Nota inicial: Este é um post que traz algumas características sobre o consumo de álcool e a sua relação com o ser humano. Contará com diversas referências que poderão ser consultadas, como forma de complemento ao texto na medida em que for sendo lido. Muitos materiais trazidos acabam repetindo os assuntos tratados, mas cada um apresenta uma linguagem e uma abordagem particular (recomendo que leia todos). Boa leitura, comente para o caso de surgir alguma dúvida que a literatura não for suficiente para esclarecer.
De quem estamos falando?
O álcool é uma das mais antigas drogas consumidas por nós. Uma das mais presentes até os dias atuais, principalmente porque seu status na sociedade é de aceitação e legalidade.
Juntamente com o tabaco, a bebida alcoólica é tida como droga lícita e seu consumo é legalmente permitido acima de 18 anos (caso brasileiro, mas varia com o país). Da popular cerveja de boteco aos mais requintados vinhos e licores, o álcool está em diversas bebidas consumidas puras ou na forma de drinques.

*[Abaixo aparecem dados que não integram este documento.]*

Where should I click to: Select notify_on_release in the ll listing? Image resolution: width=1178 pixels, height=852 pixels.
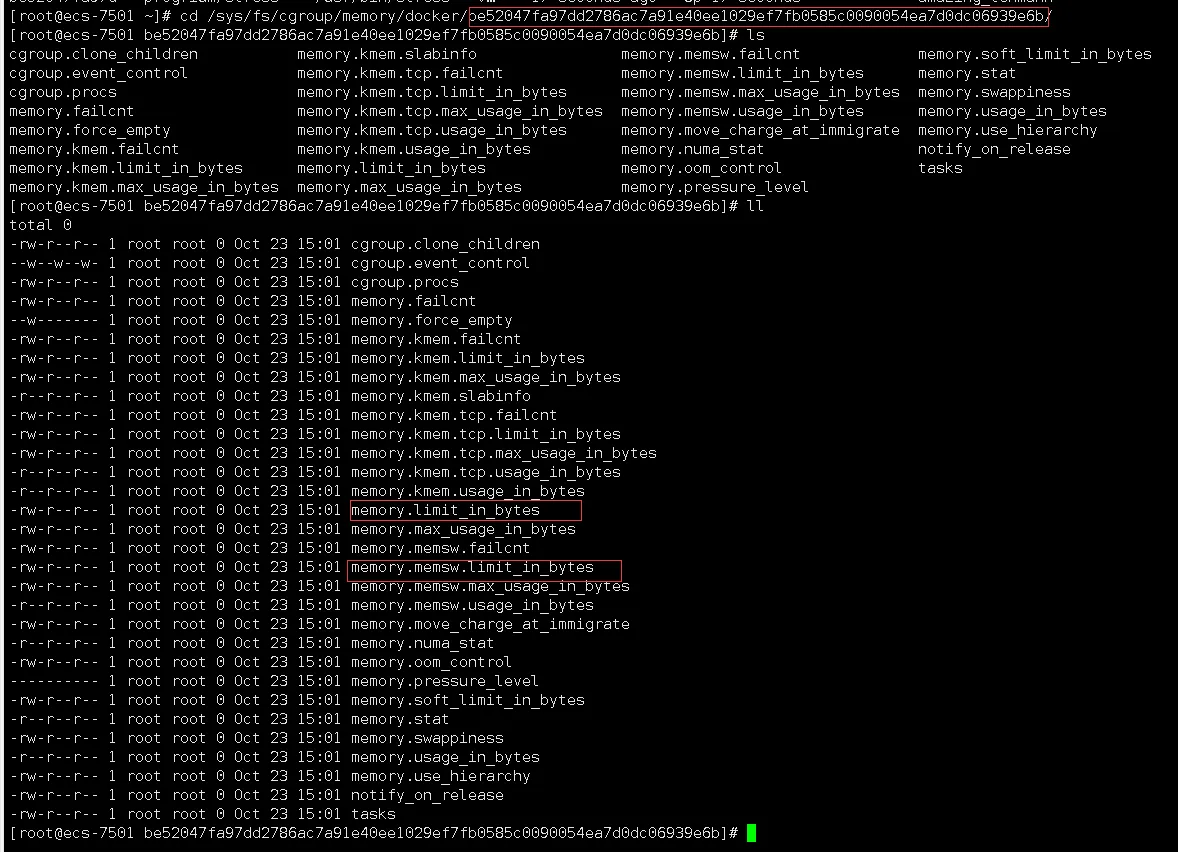pos(427,796)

Pode ainda ser bebido com adição de sucos e açúcares, bem como de outros produtos que possam conferir cores e sabores diferenciados ao líquido.
Muitas culturas têm na bebida alcoólica um líquido para acompanhamento de refeições, assim como um fator que agrega amigos e famílias. É consumido junto a celebrações ou até mesmo em momentos de tristeza e reflexão individual. Inspira artistas e também causa problemas nas pessoas que a ele são suscetíveis, sendo consumido desde tempos mais remotos.
Aspectos gerais das bebidas alcoólicas (1) (2)
Álcool: Origem e composição
Origem e difusão ao redor do mundo
A palavra “álcool” tem origem no árabe, al-kohul (também grafado al-kuhul), utilizada na antiga alquimia e que fazia referência a produtos obtidos a partir do processo de destilação. Apesar da origem etimológica, também é possível obter álcool a partir de processos de fermentação, sobretudo utilizando microrganismos, como o fungo presente na levedura da cerveja (Saccharomyces cerevisiae, em inglês).
A importância do álcool remonta tempos antigos, fazendo parte do imaginário do ser humano em mitos e “personificado” na forma de deuses, como o Dioniso dos gregos. As religiões possuem narrativas particularmente interessantes para explicar a nossa relação com o álcool. O cristianismo adotou parte desse legado, empregando o vinho como parte de seu ritual simbólico.
Fora o vinho, é curioso notar que existem monastérios dedicados à produção de bebidas, como as cervejas trapistas. A tradição destes produtores é levada a sério, nos mostrando que o álcool pode ter uma relação benéfica, cultural e histórica, conosco. Esse é um exemplo dentre tantos.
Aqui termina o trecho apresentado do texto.